Ablauf einer Feuerbestattung
Der Ablauf einer Feuerbestattung beginnt häufig mit einer Trauerfeier, die wahlweise vor der Einäscherung mit dem Sarg oder im Anschluss daran mit der Urne stattfindet. Diese Gedenkfeiern werden üblicherweise in einer Friedhofskapelle, in einer Kirche oder an einem frei gewählten Ort abgehalten. Durch musikalische Begleitung, persönliche Reden sowie symbolische Gesten – etwa das Entzünden von Kerzen oder das Niederlegen von Blumen – erhält die Zeremonie eine individuelle und emotionale Note.
In Deutschland ist die Einäscherung ausnahmslos an die Verwendung eines Sarges gebunden. Das bedeutet, dass die verstorbene Person immer in einem Sarg eingebettet wird, selbst wenn die eigentliche Abschiedsfeierlichkeit erst nach der Kremation stattfinden soll. Die Einäscherung unterliegt dabei strengen gesetzlichen Bestimmungen und erfolgt nach höchsten sicherheitstechnischen und ethischen Standards.

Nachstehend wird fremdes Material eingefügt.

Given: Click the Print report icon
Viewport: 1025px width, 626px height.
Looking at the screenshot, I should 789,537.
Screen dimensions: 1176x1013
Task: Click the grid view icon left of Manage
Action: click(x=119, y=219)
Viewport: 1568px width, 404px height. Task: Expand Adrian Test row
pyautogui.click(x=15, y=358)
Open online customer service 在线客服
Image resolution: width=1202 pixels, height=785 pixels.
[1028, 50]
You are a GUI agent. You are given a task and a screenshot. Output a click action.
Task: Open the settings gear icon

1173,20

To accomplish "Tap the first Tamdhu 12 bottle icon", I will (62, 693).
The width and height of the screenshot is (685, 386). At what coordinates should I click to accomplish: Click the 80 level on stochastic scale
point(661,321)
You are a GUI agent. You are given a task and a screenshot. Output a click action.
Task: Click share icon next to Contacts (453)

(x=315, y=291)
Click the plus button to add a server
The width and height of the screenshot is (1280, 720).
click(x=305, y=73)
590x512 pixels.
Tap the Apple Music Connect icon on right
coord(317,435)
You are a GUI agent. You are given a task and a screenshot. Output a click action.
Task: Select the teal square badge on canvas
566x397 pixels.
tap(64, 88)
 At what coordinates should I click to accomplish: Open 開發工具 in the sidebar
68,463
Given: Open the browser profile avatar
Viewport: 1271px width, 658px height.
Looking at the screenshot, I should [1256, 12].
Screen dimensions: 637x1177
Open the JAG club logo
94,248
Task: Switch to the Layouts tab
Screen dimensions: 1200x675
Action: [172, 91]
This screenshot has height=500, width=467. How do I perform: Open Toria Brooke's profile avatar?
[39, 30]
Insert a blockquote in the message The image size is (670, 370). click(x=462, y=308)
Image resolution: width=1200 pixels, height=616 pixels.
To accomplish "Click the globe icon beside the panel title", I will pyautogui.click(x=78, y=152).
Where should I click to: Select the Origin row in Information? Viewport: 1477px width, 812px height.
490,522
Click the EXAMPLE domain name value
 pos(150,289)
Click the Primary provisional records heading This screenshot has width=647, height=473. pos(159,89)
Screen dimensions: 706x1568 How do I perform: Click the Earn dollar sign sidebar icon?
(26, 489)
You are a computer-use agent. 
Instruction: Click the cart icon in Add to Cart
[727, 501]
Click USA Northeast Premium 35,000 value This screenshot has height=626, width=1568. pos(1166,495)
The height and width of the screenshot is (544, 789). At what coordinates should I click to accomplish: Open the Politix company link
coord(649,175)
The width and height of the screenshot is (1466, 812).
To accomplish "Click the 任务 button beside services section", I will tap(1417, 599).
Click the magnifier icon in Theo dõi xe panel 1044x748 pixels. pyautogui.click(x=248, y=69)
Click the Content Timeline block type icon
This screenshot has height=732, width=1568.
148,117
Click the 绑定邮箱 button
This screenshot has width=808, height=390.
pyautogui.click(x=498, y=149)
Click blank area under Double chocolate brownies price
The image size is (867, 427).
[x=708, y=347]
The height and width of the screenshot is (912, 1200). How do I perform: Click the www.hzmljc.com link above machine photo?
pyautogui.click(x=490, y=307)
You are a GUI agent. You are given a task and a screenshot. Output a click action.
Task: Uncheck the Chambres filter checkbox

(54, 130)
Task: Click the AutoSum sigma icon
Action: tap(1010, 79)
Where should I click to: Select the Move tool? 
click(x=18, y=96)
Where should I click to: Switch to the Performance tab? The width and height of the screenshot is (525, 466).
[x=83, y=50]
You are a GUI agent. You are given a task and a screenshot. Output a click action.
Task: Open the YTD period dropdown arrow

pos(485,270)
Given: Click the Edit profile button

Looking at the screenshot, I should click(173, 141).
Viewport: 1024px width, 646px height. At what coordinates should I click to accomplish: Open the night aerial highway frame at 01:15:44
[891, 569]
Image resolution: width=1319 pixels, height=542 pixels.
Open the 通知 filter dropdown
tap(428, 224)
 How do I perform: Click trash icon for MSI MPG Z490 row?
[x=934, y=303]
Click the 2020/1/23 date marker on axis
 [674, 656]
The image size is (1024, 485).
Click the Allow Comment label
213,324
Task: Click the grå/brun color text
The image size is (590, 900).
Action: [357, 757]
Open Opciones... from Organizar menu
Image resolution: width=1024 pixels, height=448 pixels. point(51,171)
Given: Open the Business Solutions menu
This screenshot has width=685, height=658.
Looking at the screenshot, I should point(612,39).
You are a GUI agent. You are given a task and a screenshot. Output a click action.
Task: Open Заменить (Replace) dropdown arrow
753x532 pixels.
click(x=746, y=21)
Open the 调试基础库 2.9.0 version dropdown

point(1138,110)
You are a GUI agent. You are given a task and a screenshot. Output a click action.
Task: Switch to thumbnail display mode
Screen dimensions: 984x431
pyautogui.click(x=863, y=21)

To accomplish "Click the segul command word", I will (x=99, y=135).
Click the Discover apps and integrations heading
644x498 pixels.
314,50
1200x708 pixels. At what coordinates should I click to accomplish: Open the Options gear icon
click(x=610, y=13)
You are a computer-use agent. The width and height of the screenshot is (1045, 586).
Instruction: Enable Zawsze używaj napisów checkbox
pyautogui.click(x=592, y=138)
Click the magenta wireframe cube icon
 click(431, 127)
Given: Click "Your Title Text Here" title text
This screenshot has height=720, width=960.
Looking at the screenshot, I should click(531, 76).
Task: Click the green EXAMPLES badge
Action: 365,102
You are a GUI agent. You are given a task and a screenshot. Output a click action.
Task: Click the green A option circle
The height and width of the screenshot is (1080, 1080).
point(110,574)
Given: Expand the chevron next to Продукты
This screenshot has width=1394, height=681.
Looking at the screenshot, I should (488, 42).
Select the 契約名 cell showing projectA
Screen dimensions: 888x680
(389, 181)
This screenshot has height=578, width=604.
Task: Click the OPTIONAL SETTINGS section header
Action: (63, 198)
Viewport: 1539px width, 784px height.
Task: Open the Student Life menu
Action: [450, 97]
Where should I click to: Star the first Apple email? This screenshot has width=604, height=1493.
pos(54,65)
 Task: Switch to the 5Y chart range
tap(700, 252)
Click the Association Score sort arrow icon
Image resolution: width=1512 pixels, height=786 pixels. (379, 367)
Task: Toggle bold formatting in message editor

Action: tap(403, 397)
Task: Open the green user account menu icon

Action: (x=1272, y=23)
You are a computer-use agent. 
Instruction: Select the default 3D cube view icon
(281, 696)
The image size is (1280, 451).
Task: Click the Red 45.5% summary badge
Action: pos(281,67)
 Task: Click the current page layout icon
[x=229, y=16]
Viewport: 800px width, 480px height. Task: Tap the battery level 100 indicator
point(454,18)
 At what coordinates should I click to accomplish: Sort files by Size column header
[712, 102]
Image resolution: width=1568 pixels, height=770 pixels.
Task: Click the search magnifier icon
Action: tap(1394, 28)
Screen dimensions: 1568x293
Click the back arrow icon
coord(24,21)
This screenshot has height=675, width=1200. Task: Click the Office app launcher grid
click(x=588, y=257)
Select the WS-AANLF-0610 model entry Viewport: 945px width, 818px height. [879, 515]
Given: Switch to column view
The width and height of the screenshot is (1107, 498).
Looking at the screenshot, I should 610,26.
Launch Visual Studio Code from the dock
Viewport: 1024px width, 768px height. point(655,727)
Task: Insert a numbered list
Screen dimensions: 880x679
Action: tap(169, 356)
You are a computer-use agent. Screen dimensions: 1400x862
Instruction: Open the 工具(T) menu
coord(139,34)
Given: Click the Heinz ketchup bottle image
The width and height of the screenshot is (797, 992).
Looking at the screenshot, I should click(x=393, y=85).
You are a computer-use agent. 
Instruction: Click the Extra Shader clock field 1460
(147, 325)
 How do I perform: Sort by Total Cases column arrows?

Nach der Kremation wird die Asche in einer Urne verwahrt. Diese kann später auf einem klassischen Friedhof, in einem Kolumbarium oder auch in speziellen naturnahen Bestattungsflächen beigesetzt werden. Auch die Urnenbeisetzung kann von einer feierlichen Zeremonie begleitet sein, bei der häufig persönliche Worte, Gebete oder Gedichte vorgetragen werden, um den letzten Abschied würdevoll zu gestalten.